Random IOps behave similar. There is no stripe size = no alignment-related anomalies. Random write IOps are on par with a single drive (= half the total). Random read IOps (non-blocking) are roughly twice the per-drive figure (= almost equal to the sum of drives).

RAID 10

RAID 10 is a RAID 0 made of several mirrors. Several mirrors, striped together. It behaves almost like RAID 0, except that writes are half as fast as the reads (both sequential and random).

RAID 10 has stripes. That means, that all the stripe size and transaction alignment mud applies.

It's true that RAID 10 "wastes" half the capacity on data safety (redundancy), but if you're stressed by a high random IOps throughput requirement, the IOps achieved by RAID 10 may be well worth the apparent capacity waste. (Note: RAID 10 doesn't tolerate any two drives to fail, but the chance of a double failure within a single mirror is really quite low.) Note that all the spindles are fully utilized in random reading, just as in RAID 0.

RAID 5/50/6/60

In terms of data safety and capacity efficiency (equivalent drives sacrificed to redundancy), RAID 6 and 60 reign supreme. No other RAID level allows you to have any two drives fail and keep your data intact.

In terms of capacity efficiency vs. safety (given the statistical failure rate of today's drives), an optimum number of disks in a RAID 6 is up to 16 (12 is better). This is an empirical value, based on several years of experience at my employer company. For RAID 5, I'd recommend 6 to 8 drives maximum. RAID 60 is a layered RAID with several RAID 6 stripe sets at the bottom, striped together using an upper-layer RAID 0. Same thing with RAID 50. The aforementioned safety rules apply to the bottom layer.

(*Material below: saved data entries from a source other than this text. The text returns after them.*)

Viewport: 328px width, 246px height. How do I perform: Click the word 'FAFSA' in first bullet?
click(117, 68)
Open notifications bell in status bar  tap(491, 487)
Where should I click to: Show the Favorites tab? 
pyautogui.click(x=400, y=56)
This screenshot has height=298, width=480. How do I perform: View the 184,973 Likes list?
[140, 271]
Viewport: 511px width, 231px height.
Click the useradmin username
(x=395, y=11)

In terms of sustained sequential MBps, these RAID levels behave almost like RAID 0 (less the parity stripes). That is, as long as the RAID processor can keep up with the drives while crunching the parity data using its XOR(+RS) accelerator. Parity crunching only happens on writes, so it would seem obvious that writes generally tend to be slower than reads - but this rule is not strict, e.g. early Areca controllers with IOP321 CPU + onboard XOR ASIC had somewhat faster writes than reads, at least with single-thread load :-)

In terms of random IOps, there's a big difference between reads and writes.

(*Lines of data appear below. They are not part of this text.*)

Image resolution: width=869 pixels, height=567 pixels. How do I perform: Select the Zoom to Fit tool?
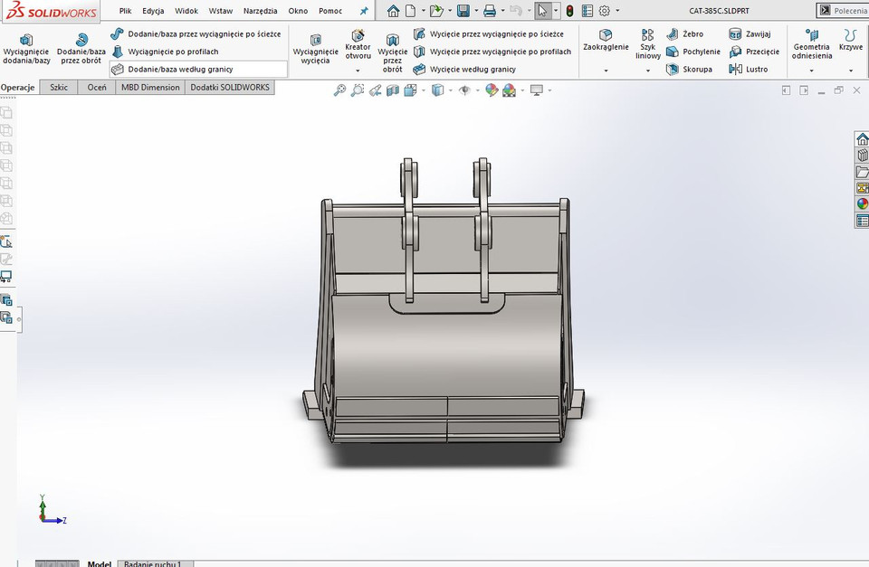(x=339, y=90)
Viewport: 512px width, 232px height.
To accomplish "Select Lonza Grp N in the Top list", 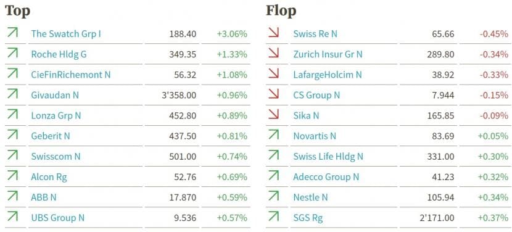I will click(x=56, y=115).
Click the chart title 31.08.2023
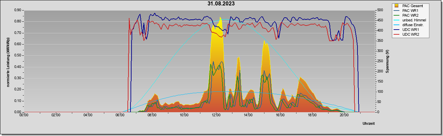Viewport: 443px width, 136px height. point(221,4)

Random reads give essentially the same IOps as RAID 0 (total sum of the spindles involved - including the "equivalent parity disks"). The parity stripes are spread among all drives by shifting the parity stripe by one in every consecutive stripe set. Thus, all the spindles are involved in the seeking, and the relatively small loss of effective capacity to parity (which could be seen as an increase in the average physical seek length) doesn't have a very significant effect on random IOps - see the chart of IOps vs queue depth in the chapter on disk drives.

Random writes are a pain! In addition to all the minor striping+alignment quirks inherited from RAID 0, there's the poison called parity. Regardless of how small the volume-level write request is, the RAID must also modify the parity stripe(s) for the affected stripe set. Which means, that before writing any small quantum of data to any stripe, the RAID must first read ahead (from the disks) all the payload stripes in the affected stripe set, and combine that with the current write request, to be able to calculate the parity - only once the parity is re-calculated, it can write back the original write request and the modified parity stripe(s).
Thus, any write to a RAID of this level means a unison seek of the whole stripe set, and essentially a read followed by some crunching and then write. That reduces random IOps N times (where N is the disk count in a stripe set) + some more, maybe 2*N times is closer to reality.
Only writes the size of a stripe set (+ aligned) or integer multiples thereof can be written right away without the read-ahead, thus being somewhat effective (all the payload stripes are defined in the write request).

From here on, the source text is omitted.